Wrapper methods refer to a family of supervised feature selection methods which uses a model to score different subsets of features to finally select the best one. Each new subset is used to train a model whose performance is then evaluated on a hold-out set. The features subset which yields the best model performance is selected.
A major advantage of wrapper methods is the fact that they tend to provide the best-performing feature set for the particular chosen type of model.
At the same time, however, it is a limitation. Wrapper methods are likely to overfit to the model type and the feature subsets they produce might not generalize should one want to try them with a different model.
Another significant disadvantage of wrapper methods is their large computational needs. They require training a large number of models which might require time and computing power.
Popular wrapper methods include:
- Backward selection, in which we start with a full model comprising all available features. In subsequent iterations, we remove one feature at a time, always the one that yields the largest gain in a model performance metric, until we reach the desired number of features.
- Forward selection, which works in the opposite direction: we start from a null model with zero features, and add them greedily one at a time to maximize the model’s performance.
- Recursive Feature Elimination, or RFE, which is similar in spirit to backward selection. It also starts with a full model and iteratively eliminates the features one by one. The difference is in the way the features to discard are chosen. Instead of relying on a model performance metric from a hold-out set, RFE makes its decision based on feature importance extracted from the model. This could be feature weights in linear models, impurity decrease in tree-based models, or permutation importance (which is applicable to any model type).
Another member of the supervised family is filter methods. They can be thought of as a simpler and faster to compute alternative for wrappers. In order to evaluate the usefulness of each feature, they simply analyze its statistical relation with the model’s target, using measures such as correlation or mutual information as a proxy for the model performance metric.
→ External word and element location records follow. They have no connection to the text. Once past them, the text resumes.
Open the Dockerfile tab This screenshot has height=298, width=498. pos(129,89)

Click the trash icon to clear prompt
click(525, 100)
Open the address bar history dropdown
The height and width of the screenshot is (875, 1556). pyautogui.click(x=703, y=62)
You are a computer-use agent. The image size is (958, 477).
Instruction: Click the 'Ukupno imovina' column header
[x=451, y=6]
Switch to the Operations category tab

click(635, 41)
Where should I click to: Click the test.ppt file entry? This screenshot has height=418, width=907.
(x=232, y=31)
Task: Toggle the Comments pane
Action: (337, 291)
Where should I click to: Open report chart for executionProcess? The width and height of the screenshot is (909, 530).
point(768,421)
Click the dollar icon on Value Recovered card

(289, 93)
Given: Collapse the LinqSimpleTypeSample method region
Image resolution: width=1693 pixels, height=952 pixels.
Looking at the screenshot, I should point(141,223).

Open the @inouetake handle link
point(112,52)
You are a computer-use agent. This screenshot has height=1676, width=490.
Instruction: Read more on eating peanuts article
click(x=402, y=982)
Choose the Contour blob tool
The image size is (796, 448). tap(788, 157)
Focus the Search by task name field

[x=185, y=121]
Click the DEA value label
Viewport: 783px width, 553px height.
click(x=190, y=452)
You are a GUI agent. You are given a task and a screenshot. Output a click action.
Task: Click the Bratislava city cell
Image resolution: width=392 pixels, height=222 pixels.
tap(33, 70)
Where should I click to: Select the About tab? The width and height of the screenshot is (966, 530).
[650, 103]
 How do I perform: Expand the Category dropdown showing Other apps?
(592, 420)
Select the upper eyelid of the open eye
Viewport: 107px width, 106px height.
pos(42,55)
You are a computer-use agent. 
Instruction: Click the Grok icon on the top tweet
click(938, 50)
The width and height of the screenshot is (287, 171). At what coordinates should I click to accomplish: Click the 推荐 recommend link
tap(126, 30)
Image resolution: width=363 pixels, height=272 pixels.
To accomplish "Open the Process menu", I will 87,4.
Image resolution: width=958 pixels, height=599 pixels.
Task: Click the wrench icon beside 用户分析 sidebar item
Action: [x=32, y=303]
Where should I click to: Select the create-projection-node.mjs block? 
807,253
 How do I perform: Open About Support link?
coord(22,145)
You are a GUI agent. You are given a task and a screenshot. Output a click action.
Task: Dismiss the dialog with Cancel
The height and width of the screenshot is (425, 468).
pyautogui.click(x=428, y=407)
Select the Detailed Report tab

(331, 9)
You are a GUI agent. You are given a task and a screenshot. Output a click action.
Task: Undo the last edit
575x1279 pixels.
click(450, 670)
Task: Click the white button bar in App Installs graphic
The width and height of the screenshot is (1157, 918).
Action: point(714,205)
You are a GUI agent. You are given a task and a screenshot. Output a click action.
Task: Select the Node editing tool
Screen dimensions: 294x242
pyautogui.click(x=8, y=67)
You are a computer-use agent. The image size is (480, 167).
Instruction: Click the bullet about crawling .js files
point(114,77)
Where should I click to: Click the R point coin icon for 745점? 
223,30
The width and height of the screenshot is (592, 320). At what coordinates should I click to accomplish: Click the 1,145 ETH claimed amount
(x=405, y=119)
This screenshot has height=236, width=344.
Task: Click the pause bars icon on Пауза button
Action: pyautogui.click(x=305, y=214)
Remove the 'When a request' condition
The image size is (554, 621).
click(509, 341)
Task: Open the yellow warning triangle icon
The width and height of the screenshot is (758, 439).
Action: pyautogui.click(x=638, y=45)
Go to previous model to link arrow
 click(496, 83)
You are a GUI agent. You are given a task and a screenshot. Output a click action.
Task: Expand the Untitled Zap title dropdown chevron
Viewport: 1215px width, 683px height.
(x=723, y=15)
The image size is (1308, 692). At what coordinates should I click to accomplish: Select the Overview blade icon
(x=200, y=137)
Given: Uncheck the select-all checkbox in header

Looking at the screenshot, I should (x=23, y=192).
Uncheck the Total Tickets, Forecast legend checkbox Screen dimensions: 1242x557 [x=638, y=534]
Not only are filter methods faster than wrappers, but they are also more general since they are model-agnostic; they won’t overfit to any particular algorithm. They are also pretty easy to interpret: a feature is discarded if it has no statistical relationship to the target.
On the other hand, however, filter methods have one major drawback. They look at each feature in isolation, evaluating its relation to the target. This makes them prone to discarding useful features that are weak predictors of the target on their own, but add a lot of value to the model when combined with other features.
The final approach to feature selection we will discuss is to embed it into the learning algorithm itself. The idea is to combine the best of both worlds: speed of the filters, while getting the best subset for the particular model just like from a wrapper.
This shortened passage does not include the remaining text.